Autophagy is commonly assessed by observation of autophagy structures and measurement of proteins degraded by the lysosomal activity [150]. As autophagy is a multistep process, static analysis is rather inaccurate and it is unlikely to differentiate between autophagy induction or lysosomal inhibition [150]. Although measuring autophagy flux with specific proteins undergoing autophagic degradation (e.g. LC3 and p62) could provide a precise evaluation of the autophagic activity, it has been reported that some residual autophagy is independent of LC3 and p62 [151, 152]. Hence, a more reliable approach in monitoring autophagy flux is needed to allow efficient and robust monitoring of autophagy activity.

Taken together, autophagy inhibitors would benefit patients with autophagy up-regulation machinery whereas autophagy inducers would be effective for patients with autophagy down-regulation machinery.
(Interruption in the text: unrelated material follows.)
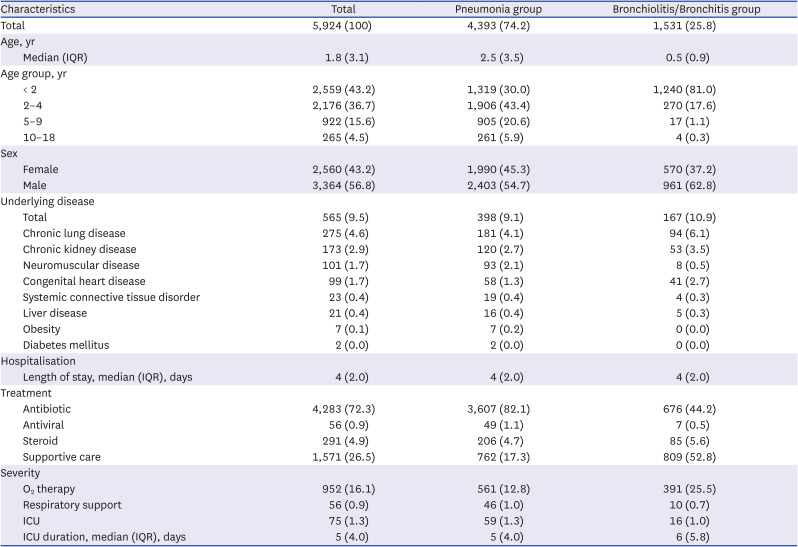Select the Supportive care row label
However, the underlying mechanism of autophagy and the intricate crosstalk between autophagy and apoptosis has not been fully elucidated. Thus, the therapeutic application of autophagy modulators warrants further investigations and specific evaluation.

Conclusion

Targeting autophagy in precision medicine for cancer is no doubt a very attractive strategy. The exploitation of the knowledge on how some cancer entities suppress the autophagy mechanism that supports their survival and dodge death may indeed turn the tables on cancer. Hence, it is crucial to note that timing is the key for such a purpose, given the controversial role of autophagy in cancer progression. Treatment targeting this mechanism must be given precisely at the right place and time to be beneficial, or else unfortunate catastrophe may be cast. Despite the encouraging results of autophagy modulators, the fastidious condition of autophagy modulation also signifies that autophagy is in fact not a critical target and may not be the most judicious approach, at least as a standalone therapy, to change the tumour evolution due to its paradoxical role, unless the detailed mechanism has been revealed. The molecular mechanism of autophagy is pending for more discovery.